American in Spain

Faith and Magnets

March 18, 2009

Somehow I managed to live in Spain for four years without ever learning the word for magnet. The Spanish word for magnet is imán. After learning this recently, I thought nothing of it besides a chuckle about it sounding like some sort of bionic implant or sex toy from Apple. But then I was listening to a radio broadcast about Islam and I heard the word iman mentioned several times, so I looked it up. Iman (إيمان‎) is Arabic for "faith", one of the tenets of the religion of Islam. The Moorish invasion of Iberia made a huge cultural impact on Spain, in music, architecture, cuisine, and language. Any similarity between a Spanish and Arabic word is certainly not a coincidence. For example, I recently learned that the shouts of ¡Olé! at a Spanish bullfight originate from shouting Allah! when a performer did something so spectacular that he ceased being human and became godlike.
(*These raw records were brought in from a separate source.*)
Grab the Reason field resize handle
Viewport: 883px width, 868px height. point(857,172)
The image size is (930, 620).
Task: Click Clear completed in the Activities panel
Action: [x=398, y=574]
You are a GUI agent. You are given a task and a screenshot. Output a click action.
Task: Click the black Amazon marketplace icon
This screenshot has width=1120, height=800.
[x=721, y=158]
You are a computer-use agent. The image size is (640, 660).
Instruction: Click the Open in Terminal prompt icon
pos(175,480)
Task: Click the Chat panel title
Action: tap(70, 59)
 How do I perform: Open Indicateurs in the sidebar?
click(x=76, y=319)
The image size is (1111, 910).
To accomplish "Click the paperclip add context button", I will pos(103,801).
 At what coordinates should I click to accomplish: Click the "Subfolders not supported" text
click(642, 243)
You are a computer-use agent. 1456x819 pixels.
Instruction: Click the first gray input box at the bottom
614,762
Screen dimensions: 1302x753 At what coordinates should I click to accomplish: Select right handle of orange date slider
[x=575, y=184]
I would really like to know from where the common etymology of these two words originates. Surely knowledge of some rocks attracting other rocks predates Islam, but does it predate the word for "faith" that is probably even older? Below is a bit of wild speculation:

  • Both words came from a common ancestor that meant "magical" or "unexplainable".
  • Human believers are like little pieces of iron attracted to the deity magnet.
  • Little rocks attracted to a magnet clearly worship it like human believers do their deity.

This led me to the interesting visual parallel between iron filings – and on a smaller scale, the molecules inside them – aligning themselves along the field lines of a magnet and the way Muslims align themselves for prayer. Seriously, check out the similarities in the two images below.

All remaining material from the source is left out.